══ Texte du document ══
Après la préface vient la salutation, dont la forme toute particulière convient parfaitement au livre de l’Apocalypse. « Jean, aux sept assemblées qui sont en Asie ». Cette adresse diffère entièrement de celles que nous trouvons autre part. On voit Paul, par exemple, écrire aux saints de telle ou telle localité, à une assemblée ou même aux assemblées d’une contrée ; mais c’est ici seulement qu’il est question d’un nombre déterminé d’assemblées, et d’un nombre dont la signification symbolique est bien connue. Dans le langage prophétique ou typique, sept désigne invariablement la perfection spirituelle. Bien qu’il soit hors de doute que les lettres que nous trouvons ici aient été adressées littéralement aux assemblées mentionnées, il semble tout aussi certain que leur portée est beaucoup plus étendue. Les sept assemblées d’Asie furent choisies et les lettres écrites de manière à présenter à ceux qui ont des oreilles pour entendre, le cycle complet du témoignage du Seigneur ici-bas aussi longtemps qu’existerait ce qui en responsabilité, sinon en réalité, posséderait le caractère d’église. Quelque faible et misérable que puisse être l’état des choses, il y a pourtant une profession ecclésiastique dont nous ne trouvons plus trace depuis le chapitre 4. Ce n’est donc qu’aussi longtemps qu’existe ici-bas la responsabilité de l’Église que ces épîtres trouvent leur application.

« Aux sept assemblées qui sont en Asie : Grâce et paix à vous, de la part de celui qui est, et qui était, et qui vient ». La salutation n’est pas ici de la part du Dieu et Père de notre Seigneur Jésus Christ, comme dans la plupart des épîtres du Nouveau Testament, mais de la part de Dieu envisagé dans Son essence, Celui qui est immuable, qui existe toujours le même, qui est, et qui était, et qui vient. Cela relie Son existence présente avec l’avenir aussi bien qu’avec le passé.

« Et de la part des sept Esprits qui sont devant son trône ». Le Saint Esprit est présenté ici sous un point de vue tout différent de celui que l’on trouve dans les autres parties du Nouveau Testament. C’est une allusion évidente au passage d’Ésaïe 11, 2, où se trouve décrite la puissance septuple du Saint Esprit en rapport avec le gouvernement, la personne et le royaume du Messie, mais elle est appliquée ici d’une manière beaucoup plus large et qui convient au but de la prophétie apocalyptique.
═══
■ **Consigne**
Dans le texte sur la salutation de l'Apocalypse, relevez tous les passages placés entre guillemets, dans l'ordre où ils apparaissent.
══ Extraits des lignes ══
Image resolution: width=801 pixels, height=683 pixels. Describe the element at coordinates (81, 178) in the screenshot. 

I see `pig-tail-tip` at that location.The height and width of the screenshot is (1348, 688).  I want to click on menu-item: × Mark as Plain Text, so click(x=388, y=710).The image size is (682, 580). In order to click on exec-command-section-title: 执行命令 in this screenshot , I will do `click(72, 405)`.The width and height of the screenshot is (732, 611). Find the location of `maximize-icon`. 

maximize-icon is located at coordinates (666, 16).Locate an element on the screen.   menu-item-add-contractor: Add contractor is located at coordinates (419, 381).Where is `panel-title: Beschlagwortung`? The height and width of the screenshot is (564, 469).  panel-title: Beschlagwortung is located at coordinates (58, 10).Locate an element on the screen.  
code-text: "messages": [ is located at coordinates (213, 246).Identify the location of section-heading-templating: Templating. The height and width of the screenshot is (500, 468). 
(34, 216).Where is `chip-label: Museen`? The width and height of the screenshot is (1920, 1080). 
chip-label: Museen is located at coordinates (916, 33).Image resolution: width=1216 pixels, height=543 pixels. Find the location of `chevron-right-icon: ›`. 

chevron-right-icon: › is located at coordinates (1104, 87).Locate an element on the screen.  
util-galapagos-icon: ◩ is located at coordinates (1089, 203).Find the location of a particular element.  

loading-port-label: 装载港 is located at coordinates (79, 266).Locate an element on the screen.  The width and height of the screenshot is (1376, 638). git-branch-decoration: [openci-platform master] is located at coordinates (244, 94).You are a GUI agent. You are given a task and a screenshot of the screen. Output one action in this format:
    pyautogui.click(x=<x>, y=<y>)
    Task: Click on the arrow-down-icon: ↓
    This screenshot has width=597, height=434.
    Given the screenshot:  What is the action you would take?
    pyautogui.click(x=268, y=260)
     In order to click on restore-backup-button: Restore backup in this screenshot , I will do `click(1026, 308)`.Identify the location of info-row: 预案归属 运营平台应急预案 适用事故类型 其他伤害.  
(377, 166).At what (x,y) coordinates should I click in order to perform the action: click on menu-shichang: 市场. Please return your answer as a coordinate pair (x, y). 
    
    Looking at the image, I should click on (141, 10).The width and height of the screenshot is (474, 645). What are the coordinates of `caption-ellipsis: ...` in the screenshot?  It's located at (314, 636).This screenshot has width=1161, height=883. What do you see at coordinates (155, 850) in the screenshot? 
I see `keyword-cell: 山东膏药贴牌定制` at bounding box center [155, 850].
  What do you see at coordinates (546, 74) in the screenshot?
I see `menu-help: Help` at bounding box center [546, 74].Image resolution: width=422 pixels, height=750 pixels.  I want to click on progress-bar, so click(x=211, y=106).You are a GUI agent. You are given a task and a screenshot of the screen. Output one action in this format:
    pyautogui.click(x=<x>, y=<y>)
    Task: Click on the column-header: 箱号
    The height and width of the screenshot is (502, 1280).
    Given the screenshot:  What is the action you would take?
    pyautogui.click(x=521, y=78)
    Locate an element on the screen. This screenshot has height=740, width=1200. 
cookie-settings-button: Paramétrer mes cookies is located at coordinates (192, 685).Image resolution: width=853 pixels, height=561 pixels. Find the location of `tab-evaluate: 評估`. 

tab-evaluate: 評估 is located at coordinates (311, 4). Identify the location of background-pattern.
═══
■ **Réponse**
1. « Jean, aux sept assemblées qui sont en Asie »
2. « Aux sept assemblées qui sont en Asie : Grâce et paix à vous, de la part de celui qui est, et qui était, et qui vient »
3. « Et de la part des sept Esprits qui sont devant son trône »